Set task:
Return every line of the records below that contains the string "status".

+ + + + + + +

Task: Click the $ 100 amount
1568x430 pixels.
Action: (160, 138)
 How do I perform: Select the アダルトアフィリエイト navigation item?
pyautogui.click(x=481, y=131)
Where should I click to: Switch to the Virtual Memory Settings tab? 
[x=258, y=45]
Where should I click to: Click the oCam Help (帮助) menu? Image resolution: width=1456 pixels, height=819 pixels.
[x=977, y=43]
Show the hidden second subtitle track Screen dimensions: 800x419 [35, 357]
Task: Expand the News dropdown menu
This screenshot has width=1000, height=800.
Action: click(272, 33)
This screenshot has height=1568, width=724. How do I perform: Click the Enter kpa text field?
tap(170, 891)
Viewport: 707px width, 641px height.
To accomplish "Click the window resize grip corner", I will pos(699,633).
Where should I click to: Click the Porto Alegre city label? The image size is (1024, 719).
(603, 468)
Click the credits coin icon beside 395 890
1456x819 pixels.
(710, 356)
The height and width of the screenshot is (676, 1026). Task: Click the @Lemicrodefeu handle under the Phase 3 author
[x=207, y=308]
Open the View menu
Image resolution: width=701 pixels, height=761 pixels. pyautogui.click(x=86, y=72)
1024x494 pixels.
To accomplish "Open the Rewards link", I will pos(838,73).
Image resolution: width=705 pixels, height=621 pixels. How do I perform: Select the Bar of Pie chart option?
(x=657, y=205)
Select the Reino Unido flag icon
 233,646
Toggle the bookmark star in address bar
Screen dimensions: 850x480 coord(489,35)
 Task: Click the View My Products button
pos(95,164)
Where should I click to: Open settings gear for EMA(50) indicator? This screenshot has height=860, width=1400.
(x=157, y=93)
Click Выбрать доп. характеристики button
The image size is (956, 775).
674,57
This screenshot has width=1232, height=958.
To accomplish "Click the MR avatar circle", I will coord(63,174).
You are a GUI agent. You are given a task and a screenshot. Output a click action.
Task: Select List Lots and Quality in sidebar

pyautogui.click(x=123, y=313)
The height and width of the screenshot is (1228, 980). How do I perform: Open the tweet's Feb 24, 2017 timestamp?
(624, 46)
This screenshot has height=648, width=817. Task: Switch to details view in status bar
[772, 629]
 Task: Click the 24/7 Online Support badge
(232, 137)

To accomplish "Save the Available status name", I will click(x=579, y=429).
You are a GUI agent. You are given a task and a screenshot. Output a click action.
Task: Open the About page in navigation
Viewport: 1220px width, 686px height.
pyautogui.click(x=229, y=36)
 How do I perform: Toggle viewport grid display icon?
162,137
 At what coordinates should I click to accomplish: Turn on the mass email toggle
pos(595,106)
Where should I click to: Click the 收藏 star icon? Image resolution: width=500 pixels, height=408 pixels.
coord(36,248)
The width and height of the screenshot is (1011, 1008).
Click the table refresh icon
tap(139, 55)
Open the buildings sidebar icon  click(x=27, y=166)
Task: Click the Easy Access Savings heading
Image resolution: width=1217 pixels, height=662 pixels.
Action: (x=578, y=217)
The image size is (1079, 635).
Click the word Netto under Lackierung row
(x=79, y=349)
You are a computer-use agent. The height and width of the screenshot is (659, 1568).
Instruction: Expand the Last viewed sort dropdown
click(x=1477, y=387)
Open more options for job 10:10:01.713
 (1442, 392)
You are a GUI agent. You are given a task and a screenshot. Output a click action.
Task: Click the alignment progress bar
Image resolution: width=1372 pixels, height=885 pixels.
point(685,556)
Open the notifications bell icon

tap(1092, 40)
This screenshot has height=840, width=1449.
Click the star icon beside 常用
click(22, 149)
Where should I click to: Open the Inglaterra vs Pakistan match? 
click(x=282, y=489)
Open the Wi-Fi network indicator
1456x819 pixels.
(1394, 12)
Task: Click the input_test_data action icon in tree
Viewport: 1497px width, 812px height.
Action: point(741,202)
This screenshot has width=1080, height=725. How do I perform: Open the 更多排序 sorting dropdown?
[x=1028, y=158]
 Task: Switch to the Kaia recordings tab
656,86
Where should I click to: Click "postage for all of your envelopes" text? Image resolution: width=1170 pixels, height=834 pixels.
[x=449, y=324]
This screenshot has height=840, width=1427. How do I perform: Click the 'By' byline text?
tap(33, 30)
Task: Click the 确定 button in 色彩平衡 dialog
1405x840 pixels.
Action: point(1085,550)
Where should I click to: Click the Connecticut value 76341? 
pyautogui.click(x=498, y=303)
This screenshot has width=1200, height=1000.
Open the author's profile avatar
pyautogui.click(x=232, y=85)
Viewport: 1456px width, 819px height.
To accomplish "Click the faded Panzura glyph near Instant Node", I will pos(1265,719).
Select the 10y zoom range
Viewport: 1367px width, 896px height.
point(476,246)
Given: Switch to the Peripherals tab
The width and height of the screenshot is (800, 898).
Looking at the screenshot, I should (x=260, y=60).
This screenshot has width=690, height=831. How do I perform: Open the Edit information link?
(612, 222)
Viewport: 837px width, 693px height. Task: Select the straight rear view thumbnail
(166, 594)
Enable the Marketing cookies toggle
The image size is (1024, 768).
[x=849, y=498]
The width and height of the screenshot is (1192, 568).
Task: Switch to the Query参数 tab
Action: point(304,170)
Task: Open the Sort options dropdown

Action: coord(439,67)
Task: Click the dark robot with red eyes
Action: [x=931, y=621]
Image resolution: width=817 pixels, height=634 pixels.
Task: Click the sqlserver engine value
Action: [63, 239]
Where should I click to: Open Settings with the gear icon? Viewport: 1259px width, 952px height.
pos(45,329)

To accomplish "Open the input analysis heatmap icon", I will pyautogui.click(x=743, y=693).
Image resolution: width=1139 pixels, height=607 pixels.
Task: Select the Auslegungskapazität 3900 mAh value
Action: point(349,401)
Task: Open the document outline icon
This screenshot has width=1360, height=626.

+ + + + + + +

Written solution:
This screenshot has height=648, width=817. Task: Switch to details view in status bar
To accomplish "Save the Available status name", I will click(x=579, y=429).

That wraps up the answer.